Re: [PATCH v3 1/1] powerpc: Enable dynamic preemption

From: Shrikanth Hegde
Date: Fri Jan 31 2025 - 01:55:03 EST




On 1/31/25 11:39, Christophe Leroy wrote:


Le 30/01/2025 à 21:26, Sebastian Andrzej Siewior a écrit :
On 2025-01-30 22:27:07 [+0530], Shrikanth Hegde wrote:
| #DEFINE need_irq_preemption() \
| (static_branch_unlikely(&sk_dynamic_irqentry_exit_cond_resched))
|
|     if (need_irq_preemption()) {

be a bit smaller/ quicker? This could be a fast path ;)

I am okay with either way. I did try both[1], there wasn't any significant difference,
hence chose a simpler one. May be system size, workload pattern might matter.

Let me do some more testing to see which one wins.
Is there any specific benchmark which might help here?

No idea. As per bean counting: preempt_model_preemptible() should
resolve in two function calls + conditional in the dynamic case. This
should be more expensive compared to a nop/ branch ;)

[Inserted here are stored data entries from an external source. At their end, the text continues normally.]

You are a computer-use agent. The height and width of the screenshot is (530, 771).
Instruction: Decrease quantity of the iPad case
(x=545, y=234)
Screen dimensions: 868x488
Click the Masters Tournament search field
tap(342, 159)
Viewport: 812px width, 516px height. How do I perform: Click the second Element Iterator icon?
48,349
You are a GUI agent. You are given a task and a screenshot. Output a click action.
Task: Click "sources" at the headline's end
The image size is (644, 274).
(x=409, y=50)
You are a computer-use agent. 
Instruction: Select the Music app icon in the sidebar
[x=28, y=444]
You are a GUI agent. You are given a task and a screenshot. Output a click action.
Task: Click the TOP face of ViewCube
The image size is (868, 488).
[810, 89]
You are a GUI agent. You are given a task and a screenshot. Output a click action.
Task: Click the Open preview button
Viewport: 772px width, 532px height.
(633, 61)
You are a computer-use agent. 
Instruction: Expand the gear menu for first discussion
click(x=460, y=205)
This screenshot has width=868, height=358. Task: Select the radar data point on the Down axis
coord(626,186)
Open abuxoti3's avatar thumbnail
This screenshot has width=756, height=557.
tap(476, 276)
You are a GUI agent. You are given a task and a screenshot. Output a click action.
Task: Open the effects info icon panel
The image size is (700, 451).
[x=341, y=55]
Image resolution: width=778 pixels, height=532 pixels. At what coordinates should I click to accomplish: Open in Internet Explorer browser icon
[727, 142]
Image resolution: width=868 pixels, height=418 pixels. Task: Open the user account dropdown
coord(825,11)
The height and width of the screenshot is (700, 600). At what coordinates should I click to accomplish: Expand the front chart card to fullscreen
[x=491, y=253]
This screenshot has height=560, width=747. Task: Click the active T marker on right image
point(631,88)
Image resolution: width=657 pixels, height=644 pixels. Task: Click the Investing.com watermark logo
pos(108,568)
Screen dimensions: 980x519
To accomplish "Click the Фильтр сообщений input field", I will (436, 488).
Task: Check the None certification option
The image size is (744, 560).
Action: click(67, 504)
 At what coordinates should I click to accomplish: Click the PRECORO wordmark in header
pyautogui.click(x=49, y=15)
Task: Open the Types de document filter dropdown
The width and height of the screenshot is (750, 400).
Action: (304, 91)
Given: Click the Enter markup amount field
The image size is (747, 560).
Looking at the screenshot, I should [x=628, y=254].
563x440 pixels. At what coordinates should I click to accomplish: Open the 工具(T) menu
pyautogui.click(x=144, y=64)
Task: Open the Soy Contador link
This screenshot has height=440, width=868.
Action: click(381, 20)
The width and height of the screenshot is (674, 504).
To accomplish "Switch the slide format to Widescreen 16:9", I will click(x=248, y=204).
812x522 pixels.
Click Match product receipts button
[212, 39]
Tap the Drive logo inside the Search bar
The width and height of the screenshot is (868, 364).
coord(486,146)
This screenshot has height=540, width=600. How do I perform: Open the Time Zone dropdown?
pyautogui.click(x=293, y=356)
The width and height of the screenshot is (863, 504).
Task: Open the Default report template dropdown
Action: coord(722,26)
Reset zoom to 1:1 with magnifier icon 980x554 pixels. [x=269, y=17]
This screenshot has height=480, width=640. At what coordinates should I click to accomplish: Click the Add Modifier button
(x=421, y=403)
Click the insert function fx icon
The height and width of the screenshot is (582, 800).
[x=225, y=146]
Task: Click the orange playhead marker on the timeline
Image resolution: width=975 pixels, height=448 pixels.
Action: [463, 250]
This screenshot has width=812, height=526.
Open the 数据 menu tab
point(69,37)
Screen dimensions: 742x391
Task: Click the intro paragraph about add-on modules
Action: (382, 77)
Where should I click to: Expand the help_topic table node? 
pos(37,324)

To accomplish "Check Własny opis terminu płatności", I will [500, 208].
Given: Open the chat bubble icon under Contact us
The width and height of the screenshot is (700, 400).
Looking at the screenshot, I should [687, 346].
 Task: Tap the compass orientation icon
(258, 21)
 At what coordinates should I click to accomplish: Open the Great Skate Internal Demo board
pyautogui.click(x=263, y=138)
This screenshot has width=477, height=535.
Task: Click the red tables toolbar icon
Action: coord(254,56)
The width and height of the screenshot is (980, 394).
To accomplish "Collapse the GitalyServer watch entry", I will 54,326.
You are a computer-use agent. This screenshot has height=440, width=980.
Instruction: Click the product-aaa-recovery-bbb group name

I did a build comparison on pmac32_defconfig + dynamic preemption, the static branch looks definitely more optimal:

Without static branch:

...
 294:    7c 08 02 a6     mflr    r0
 298:    90 01 00 24     stw     r0,36(r1)
 29c:    48 00 00 01     bl      29c <interrupt_exit_kernel_prepare+0x50>
            29c: R_PPC_REL24    preempt_model_full
 2a0:    2c 03 00 00     cmpwi   r3,0
 2a4:    41 82 00 a4     beq     348 <interrupt_exit_kernel_prepare+0xfc>
...
 2a8:    81 22 00 4c     lwz     r9,76(r2)
 2ac:    71 29 00 04     andi.   r9,r9,4
 2b0:    40 82 00 d4     bne     384 <interrupt_exit_kernel_prepare+0x138>
...
 2b4:    7d 20 00 a6     mfmsr   r9
 2b8:    55 29 07 fa     rlwinm  r9,r9,0,31,29
...
 348:    48 00 00 01     bl      348 <interrupt_exit_kernel_prepare+0xfc>
            348: R_PPC_REL24    preempt_model_lazy
 34c:    2c 03 00 00     cmpwi   r3,0
 350:    40 a2 ff 58     bne     2a8 <interrupt_exit_kernel_prepare+0x5c>
 354:    4b ff ff 60     b       2b4 <interrupt_exit_kernel_prepare+0x68>

With the static branch:

...
 294:    48 00 00 58     b       2ec <interrupt_exit_kernel_prepare+0xa0>
...
 298:    7d 20 00 a6     mfmsr   r9
 29c:    55 29 07 fa     rlwinm  r9,r9,0,31,29
...
 2ec:    81 22 00 4c     lwz     r9,76(r2)
 2f0:    71 29 00 04     andi.   r9,r9,4
 2f4:    41 82 ff a4     beq     298 <interrupt_exit_kernel_prepare+0x4c>
...

With the static branch it is just an unconditional branch being later replaced by a NOP. It must be more efficient.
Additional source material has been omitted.